• Resolved Weston Ruter

    (@westonruter)


    I just encountered an issue (via support topics) where a site running Aruba HiSpeed Cache will corrupt the markup if the HTML Optimizer feature is enabled. For example, consider the following block markup in the editor:

    <!-- wp:paragraph -->
    <p>This is an XPath: <code>/HTML/BODY/*[1][self::DIV]</code></p>
    <!-- /wp:paragraph -->

    <!-- wp:paragraph -->
    <p>This is a Script:</p>
    <!-- /wp:paragraph -->

    <!-- wp:code -->
    <pre class="wp-block-code"><code>&lt;script>
    /* example script */
    &lt;/script></code></pre>
    <!-- /wp:code -->

    <!-- wp:html -->
    <p data-od-xpath="/HTML/BODY//*[4][self::P]">This has an XPath in a data attribute.</p>
    <!-- /wp:html -->

    <!-- wp:code -->
    <pre class="wp-block-code"><code>&lt;style>
    /* example style */
    &lt;/style></code></pre>
    <!-- /wp:code -->

    Without the HTML Optimizer enabled, this is rendered on the frontend as:

    <p>This is an XPath: <code>/HTML/BODY/*[1][self::DIV]</code></p>

    <p>This is a Script:</p>

    <pre class="wp-block-code"><code>&lt;script>
    /* example script */
    &lt;/script></code></pre>

    <p data-od-xpath="/HTML/BODY//*[4][self::P]">This has an XPath in a data attribute.</p>

    <pre class="wp-block-code"><code>&lt;style>
    /* example style */
    &lt;/style></code></pre>

    However, when the HTML Optimizer is enabled, this is the resulting output:

    <p>This is an XPath: <code>/HTML/BODY &lt;/script&gt;</code></pre> <p data-od-xpath="/HTML/BODY/ &lt;/style&gt;</code></pre>

    The following markup in bold is getting erroneously stripped out:

    <p>This is an XPath: <code>/HTML/BODY/*[1][self::DIV]</code></p>

    <p>This is a Script:</p>

    <pre class="wp-block-code"><code>&lt;script>
    /* example script */

    &lt;/script></code></pre>

    <p data-od-xpath="/HTML/BODY//*[4][self::P]">This has an XPath in a data attribute.</p>

    <pre class="wp-block-code"><code>&lt;style>
    /* example style */

    &lt;/style></code></pre>

    The problematic code is this line:

     $buffer = preg_replace( '@\/\*(.*?)\*\/@s', ' ', $buffer); //remove  comment

    Using regular expressions to manipulate HTML is highly dangerous. I highly recommend you switch to something more robust, such as the HTML API which is available as of WordPress 6.2. In particular, WordPress 6.7 introduced the ability to safely manipulate the text nodes in tags via the ::set_modifiable_text() method.

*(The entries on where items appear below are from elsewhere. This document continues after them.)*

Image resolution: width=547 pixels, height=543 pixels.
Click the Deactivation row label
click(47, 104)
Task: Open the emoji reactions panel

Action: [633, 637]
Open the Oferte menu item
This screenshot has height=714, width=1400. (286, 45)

Viewing 7 replies - 1 through 7 (of 7 total)
  • Thread Starter Weston Ruter

    (@westonruter)

    This is liable to break the Optimization Detective plugin from the WordPress Core Performance team which includes such XPath references.

    Plugin Contributor Aruba Support

    (@arubasupport)

    Dear Customer,
    we have checked the regexp on the code under consideration and there is no evidence of the removal of any tags that could cause the difficulties you have reported.
    We suggest a check among the optimiser plugins active on the site, as they may conflict with each other.
    Best regards

    Thread Starter Weston Ruter

    (@westonruter)

    @arubasupport First of all, I’m not a customer but rather a maintainer of other plugins. I’m also a WordPress core committer.

    Secondly, here is the evidence that shows how your regular expression is inadvertently corrupting HTML: https://3v4l.org/IEJ0P

    Plugin Contributor Aruba Support

    (@arubasupport)

    Dear Weston Ruter
    We would like to inform you that the plugin in question can only be used on WordPress hosting at Aruba Spa.
    Best regards

    Thread Starter Weston Ruter

    (@westonruter)

    @arubasupport Yes, I know. I’ve opened this support topic on behalf of a user of your plugin being hosted on Aruba Spa. See related support topic.

    dolceremy

    (@centoasa)

    I confirm that I am a user and customer of Aruba WordPress managed hosting.

    Plugin Contributor Aruba Support

    (@arubasupport)

    Dear dolceremy,
    with regard to what you have reported, in order to carry out the necessary analysis, we invite you to contact us by requesting assistance through the channel: https://assistenza.aruba.it/home.aspx .
    Best regards

Viewing 7 replies - 1 through 7 (of 7 total)

The topic ‘HTML Optimizer corrupts output’ is closed to new replies.